**WHAT THIS TASK INVOLVES**
Edit the items beginning with the line containing "Task: Click the" and continuing through the end of the items, replacing "lock icon" with "padlock icon" and leaving everything else unchanged. Omit the pictures from your answer.

-- BEGIN --

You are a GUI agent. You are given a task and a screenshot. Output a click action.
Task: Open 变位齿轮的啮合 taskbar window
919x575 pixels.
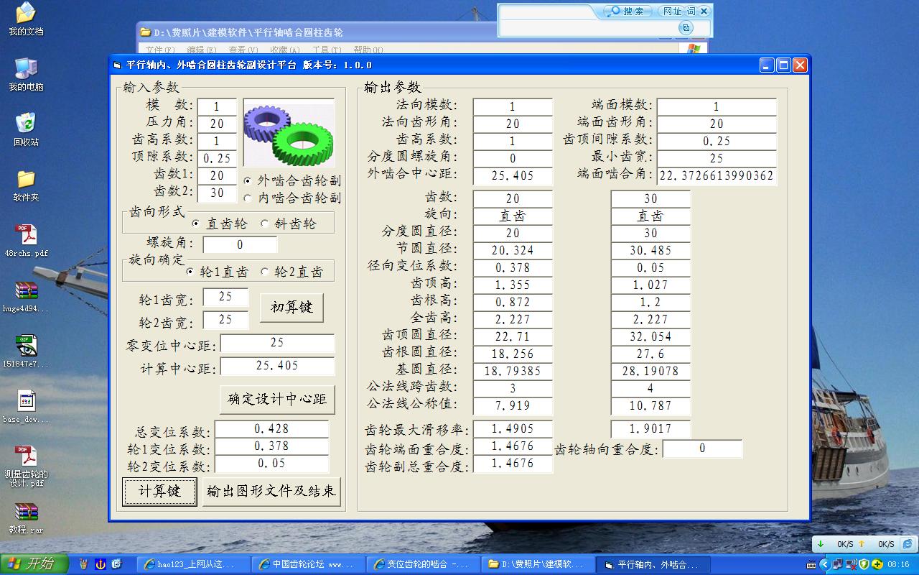[422, 564]
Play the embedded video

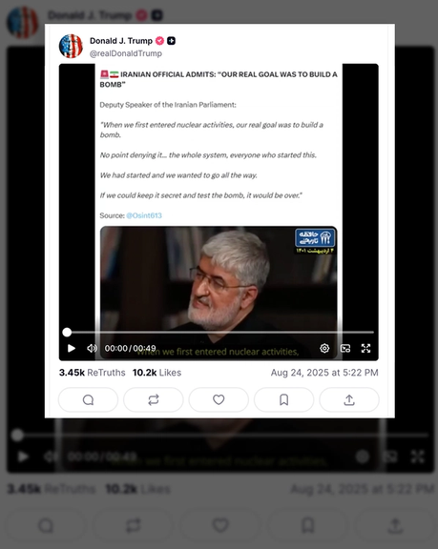(72, 349)
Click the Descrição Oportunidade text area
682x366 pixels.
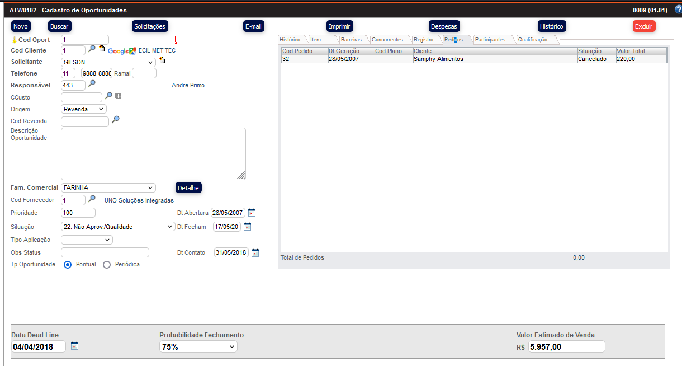click(x=153, y=154)
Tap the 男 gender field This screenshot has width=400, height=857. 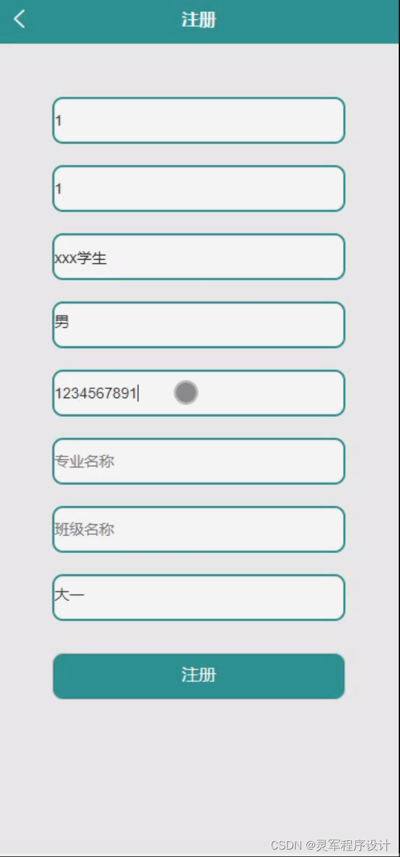pos(198,324)
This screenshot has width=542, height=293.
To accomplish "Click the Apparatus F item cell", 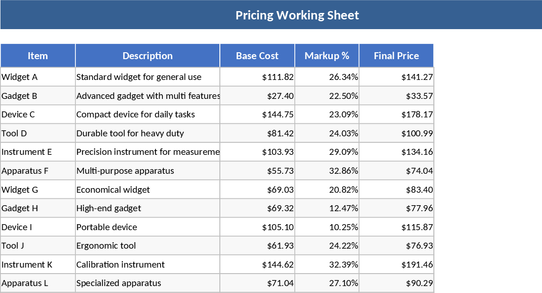I will click(38, 171).
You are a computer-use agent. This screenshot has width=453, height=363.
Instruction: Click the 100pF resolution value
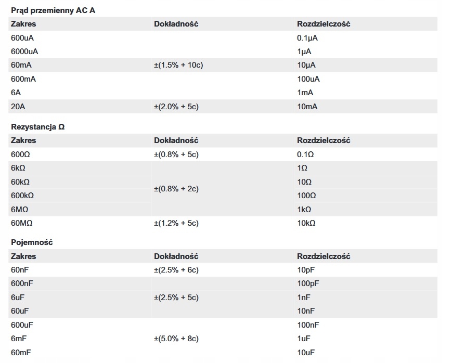click(308, 283)
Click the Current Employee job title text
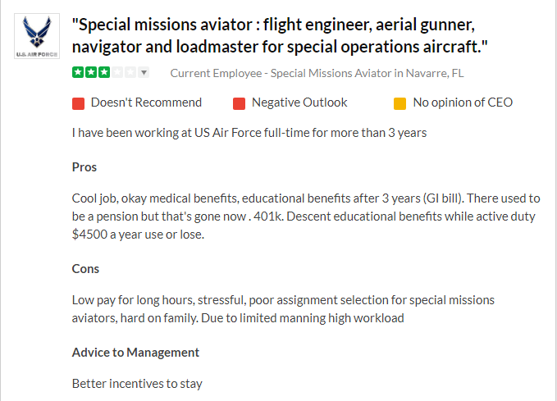This screenshot has height=401, width=557. tap(317, 73)
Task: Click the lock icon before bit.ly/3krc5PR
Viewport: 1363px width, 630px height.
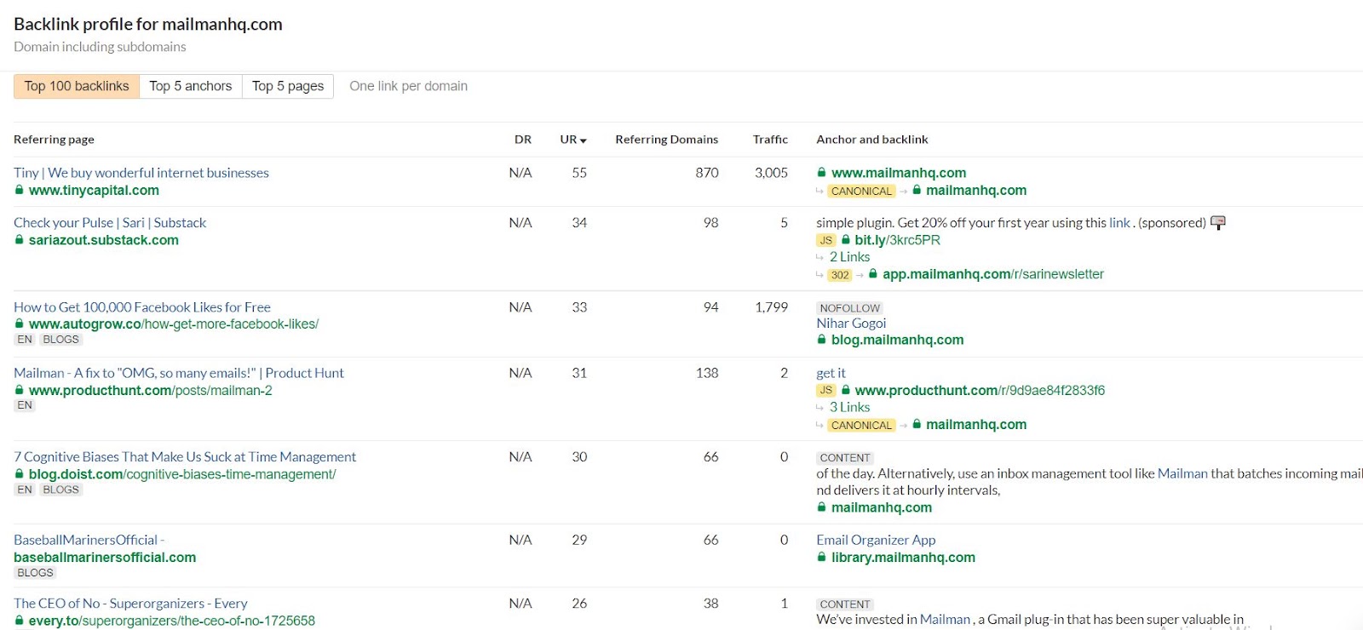Action: tap(846, 240)
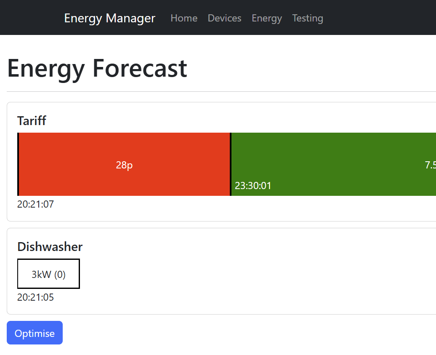Select the Energy nav link
Image resolution: width=436 pixels, height=355 pixels.
pyautogui.click(x=266, y=18)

-- END --

**IN RESPONSE**
Task: Click the padlock icon before bit.ly/3krc5PR
Viewport: 1363px width, 630px height.
Action: tap(846, 240)
Select the Energy nav link
Image resolution: width=436 pixels, height=355 pixels.
pyautogui.click(x=266, y=18)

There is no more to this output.